◆ **Instruction**: From the notes on surplus and elasticity below, extract the passage between "CS CS = consumer" and "(demand shifts right)", inclusive, without changing a word.

2.7.3 Effects on Surplus and the Role of Elasticity

AP Syllabus focus: ‘Changes in demand or supply also change consumer surplus, producer surplus, and total surplus, with effects shaped by price elasticities.’

Price changes and shifts in supply or demand don’t just change equilibrium; they reallocate benefits between buyers and sellers. Elasticity helps predict who gains more and how large the welfare changes will be.

Surplus concepts in the supply-and-demand model

Consumer surplus and producer surplus

Consumer surplus (CS): The difference between what consumers are willing to pay (shown by the demand curve) and what they actually pay, measured as area above price and below demand up to the quantity traded.

CS rises when consumers pay a lower price and/or buy more units where willingness to pay exceeds price.

Producer surplus (PS): The difference between the market price producers receive and the minimum they would accept (shown by the supply curve), measured as area below price and above supply up to the quantity traded.

PS rises when producers receive a higher price and/or sell more units above their marginal cost.

Total surplus (TS): The sum of consumer surplus and producer surplus created by exchange in a market.

A surplus analysis always compares “before vs after” equilibrium outcomes using areas on the same supply-and-demand graph.

TS=CS+PS TS = CS + PS

TS TS = total surplus (dollars per period)

CS CS = consumer surplus (dollars per period)

PS PS = producer surplus (dollars per period)

How shifts in demand or supply change CS, PS, and TS

Demand increases (demand shifts right)

  • Equilibrium price rises and equilibrium quantity rises.

  • CS is ambiguous:

    • Higher price reduces CS on inframarginal units (units still purchased).

    • Higher quantity adds CS from new units bought.

  • PS increases (typically): producers receive a higher price and sell more, expanding the area between price and supply.

Demand decreases (demand shifts left)

  • Price falls and quantity falls.

  • CS is ambiguous:

    • Lower price raises CS on remaining purchases.

    • Lower quantity removes CS from units no longer bought.

  • PS decreases: lower price and lower sales shrink producer gains from trade.

Supply increases (supply shifts right/down)

  • Price falls and quantity rises.

  • CS increases (typically): consumers pay less and buy more.

  • PS is ambiguous:

    • Lower price reduces PS on units still sold.

◆ **Provided records**:
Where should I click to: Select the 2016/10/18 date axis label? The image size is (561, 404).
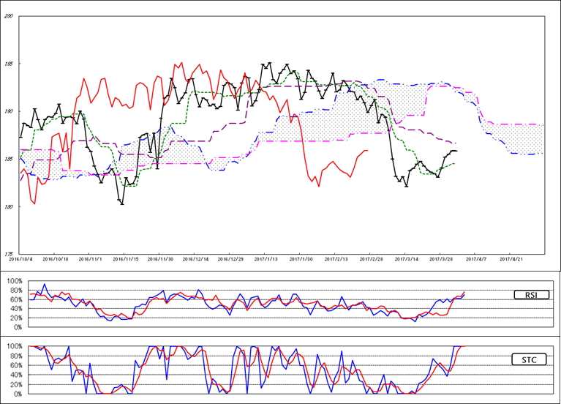(x=56, y=258)
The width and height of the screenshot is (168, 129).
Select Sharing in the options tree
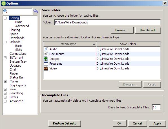point(15,30)
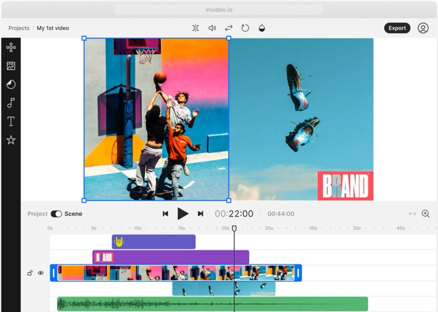Screen dimensions: 438x312
Task: Toggle the lock icon on video track
Action: (x=30, y=273)
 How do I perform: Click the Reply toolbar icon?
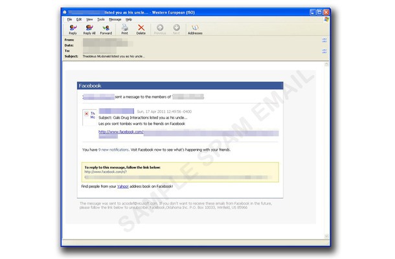(73, 30)
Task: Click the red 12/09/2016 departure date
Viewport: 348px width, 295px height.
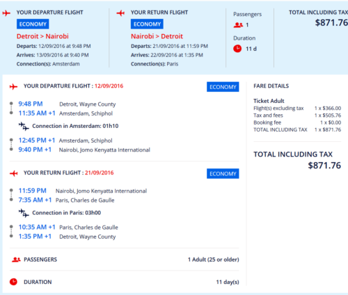Action: (109, 86)
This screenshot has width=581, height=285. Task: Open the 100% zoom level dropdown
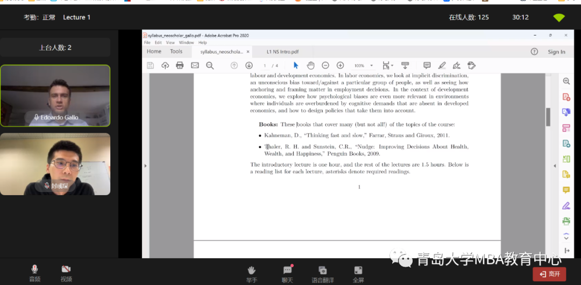(x=371, y=66)
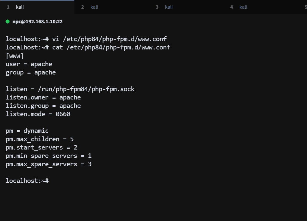Click the listen socket path line

point(70,89)
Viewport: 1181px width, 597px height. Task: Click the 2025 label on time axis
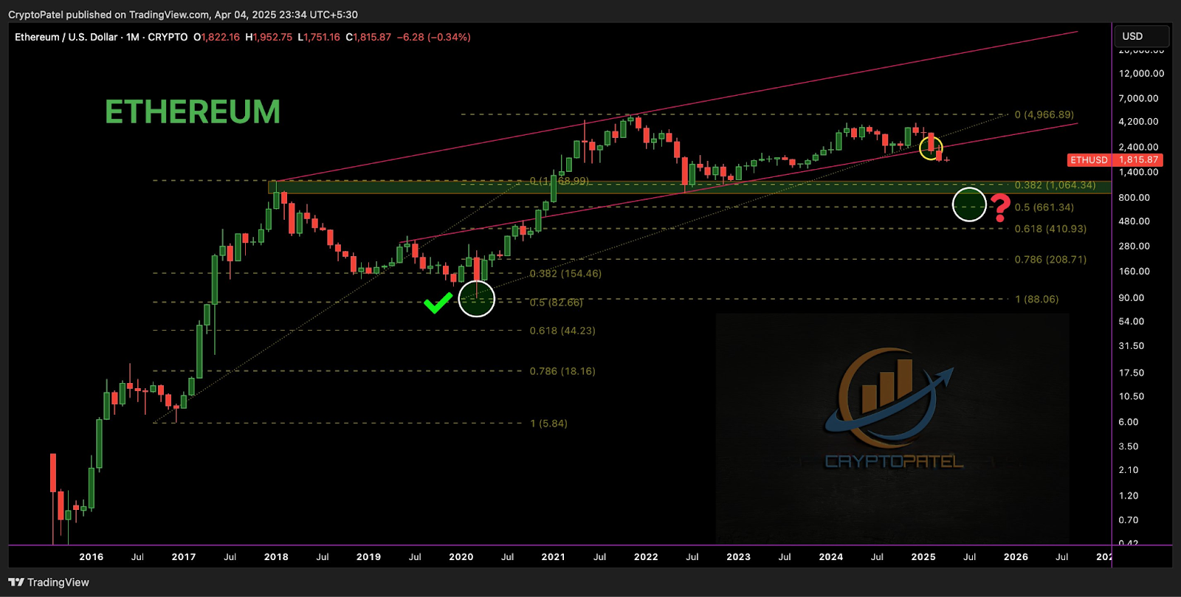pyautogui.click(x=923, y=557)
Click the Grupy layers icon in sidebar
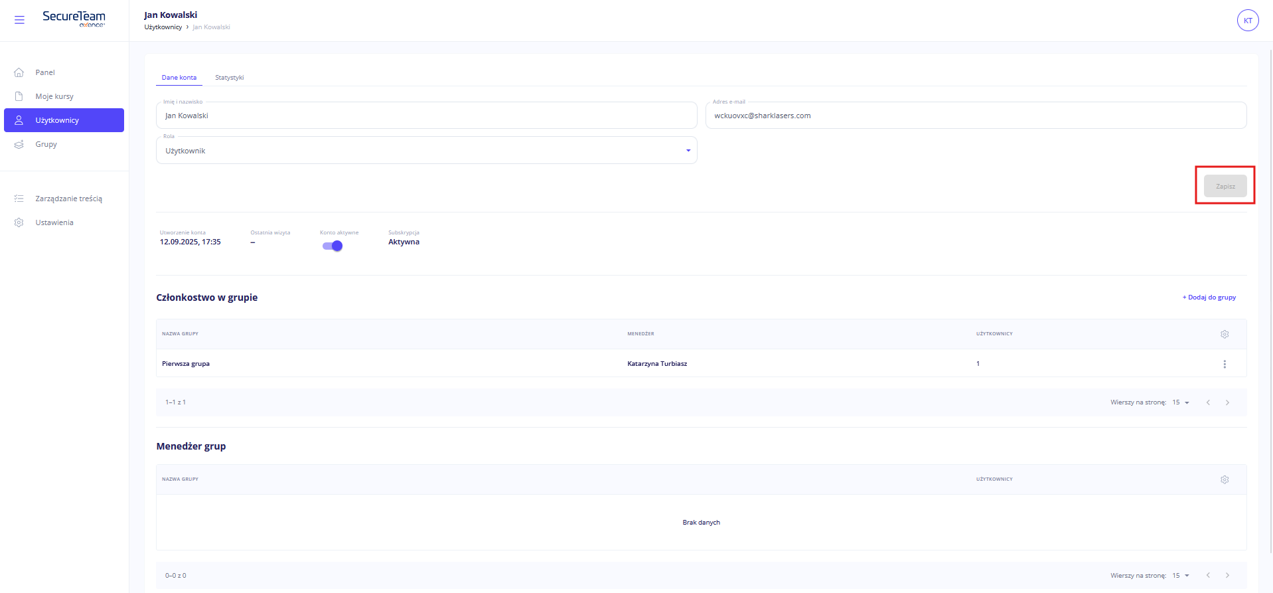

◆ **Exercise response**:
CS CS = consumer surplus (dollars per period)

PS PS = producer surplus (dollars per period)

How shifts in demand or supply change CS, PS, and TS

Demand increases (demand shifts right)